» **Teks**:
..............................
Sebagai reaksi dari penjajahan, Aceh secara heroik melakukan perlawanan secara maraton dan tanpa kenal menyerah. Perlawanan panjang ini berimplikasi seluruh potensi dialokasikan untuk berperang. Kita ketahui, para ulama dan cendekiawan terpaksa mengalihkan waktu untuk mendidik dan menemukan pengetahuan baru kepada kegiatan fisik yang bersifat survival. Pelaku ekonomi juga menghentikan aktivitasnya baik karena patriotisme dan juga tidak adanya insentif akibat sistem monopolistik yang diberlakukan. Institusi ekstraktif menyebabkan Aceh tidak memberikan perhatian pada pengelolaan negara, perkembangan pengetahuan dan inovasi. Keruntuhan dimulai.
..............................
» **Materi yang Diberikan**:

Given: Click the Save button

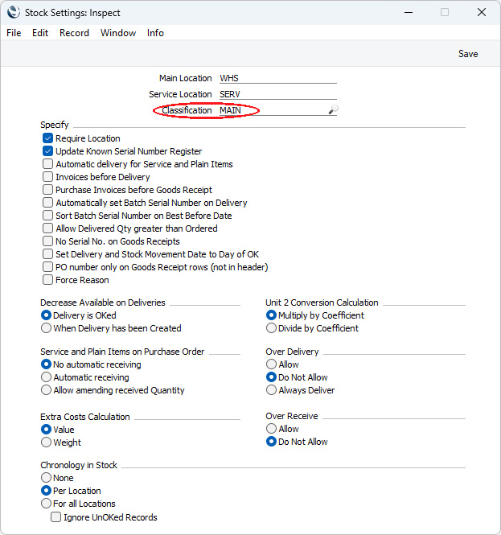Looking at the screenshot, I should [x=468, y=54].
..............................
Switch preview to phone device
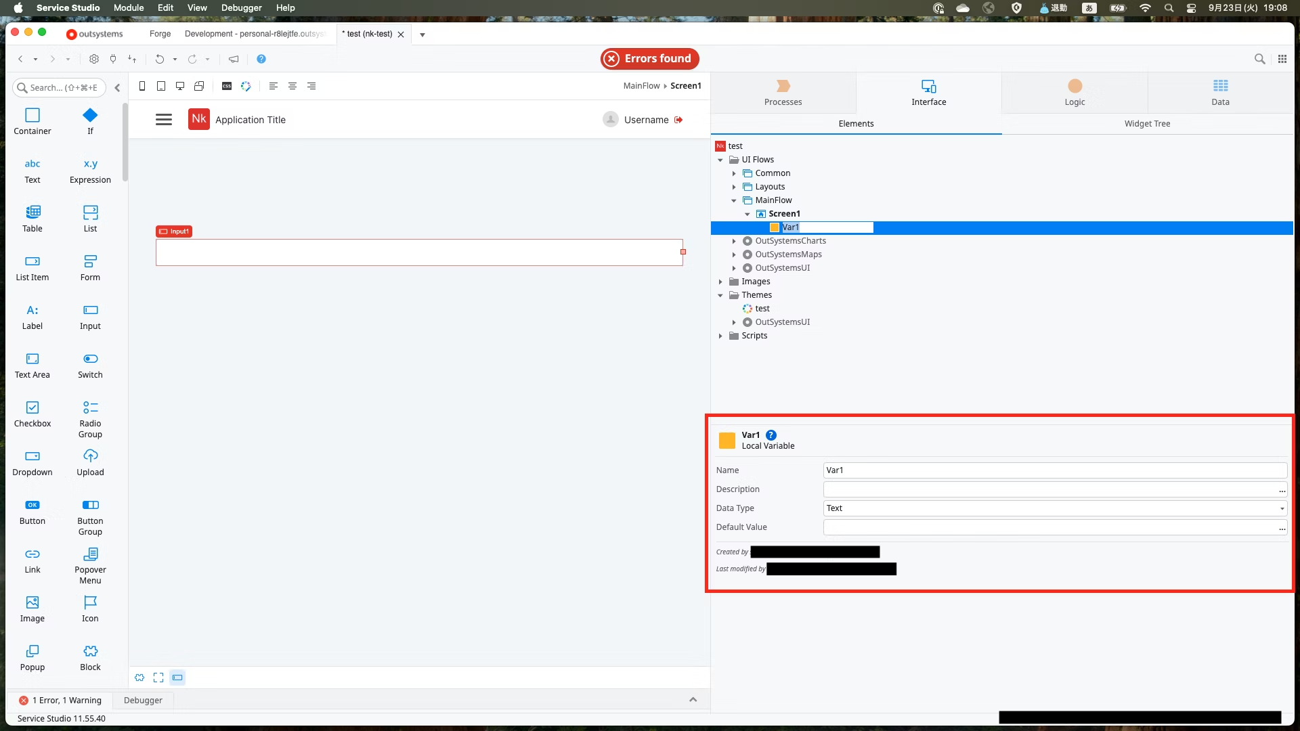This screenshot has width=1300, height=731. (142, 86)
..............................
Tentukan apakah setiap pernyataan berikut sesuai dengan teks tentang perlawanan Aceh, lalu jawab ya atau tidak beserta kutipan persis kata-kata teks yang menentukan.
1. Perlawanan Aceh terhadap penjajahan berlangsung singkat.
2. Para ulama dan cendekiawan tetap mencurahkan waktu untuk mendidik selama perlawanan.
3. Salah satu penyebab pelaku ekonomi menghentikan aktivitasnya adalah sistem monopolistik.
Jadikan teks sebagai satu-satunya dasar jawaban.

1. Tidak: "melakukan perlawanan secara maraton dan tanpa kenal menyerah"
2. Tidak: "para ulama dan cendekiawan terpaksa mengalihkan waktu untuk mendidik dan menemukan pengetahuan baru kepada kegiatan fisik yang bersifat survival"
3. Ya: "tidak adanya insentif akibat sistem monopolistik yang diberlakukan"